UN chief urges faster foreign aid for Pakistan

ISLAMABAD, (Reuters) – U.N. Secretary-General Ban  Ki-moon urged foreign donors yesterday to speed up aid to  Pakistan as the government warned of new waves of floods that  have already disrupted lives of a tenth of its 170 million  people.  

Swollen by torrential monsoon rains, major rivers have  flooded Pakistan’s mountain valleys and fertile plains, killing  up to 1,600 people and leaving two million homeless.

Six million people still need food, shelter and water and  medicine, the United Nations says. Pakistan’s government,  already facing a Taliban insurgency, now faces the risk of  social upheaval and long-term economic pain.
With an area roughly the size of Italy affected by floods,  government and foreign aid has been slow in coming and the  United Nations has warned of a second wave of deaths among the  sick and hungry if help does not arrive.  
Only a quarter of the $459 million aid needed for initial  relief has arrived, according to the United Nations. That  contrasts with the United States giving at least $1 billion in  military aid last year to its regional ally to battle  militants.  

The U.N. has reported the first case of cholera amid fears  that disease outbreaks could spread with survivors sleeping in  makeshift tarpaulin tents. Some beg or loot.  

Bridges have collapsed, highways have been snapped in two  by torrential rains and villages have been cut off from the  outside world in what was already one of the poorest countries  in Asia.  

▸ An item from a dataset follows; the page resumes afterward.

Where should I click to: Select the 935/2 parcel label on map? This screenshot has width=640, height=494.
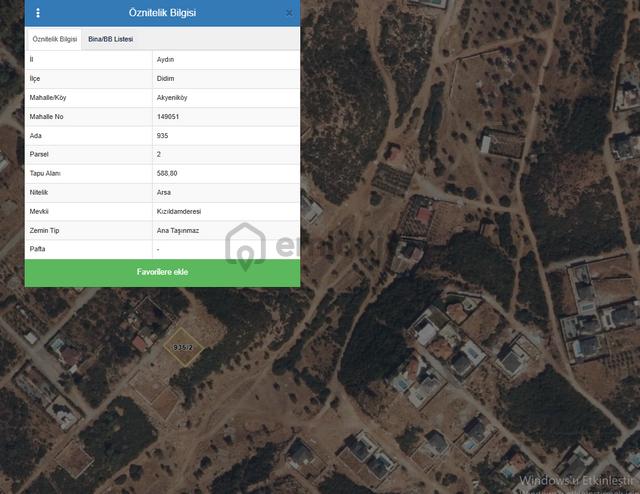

“I am here … to share my sympathy and solidarity of the  United Nations together with the people and government of  Pakistan at this time of trial,” Ban said on arriving in  Pakistan.  

“I am here also to urge the world community to speed up  their assistance to Pakistan.”  
Ban met both Prime Minister Yusuf Raza Gilani and President  Asif Ali Zardari, who has been a lightening rod for popular  anger after travelling to Europe as the catastrophe unfolded  and not cutting short his trip.  
The UN leader visited flood hit areas yesterday.  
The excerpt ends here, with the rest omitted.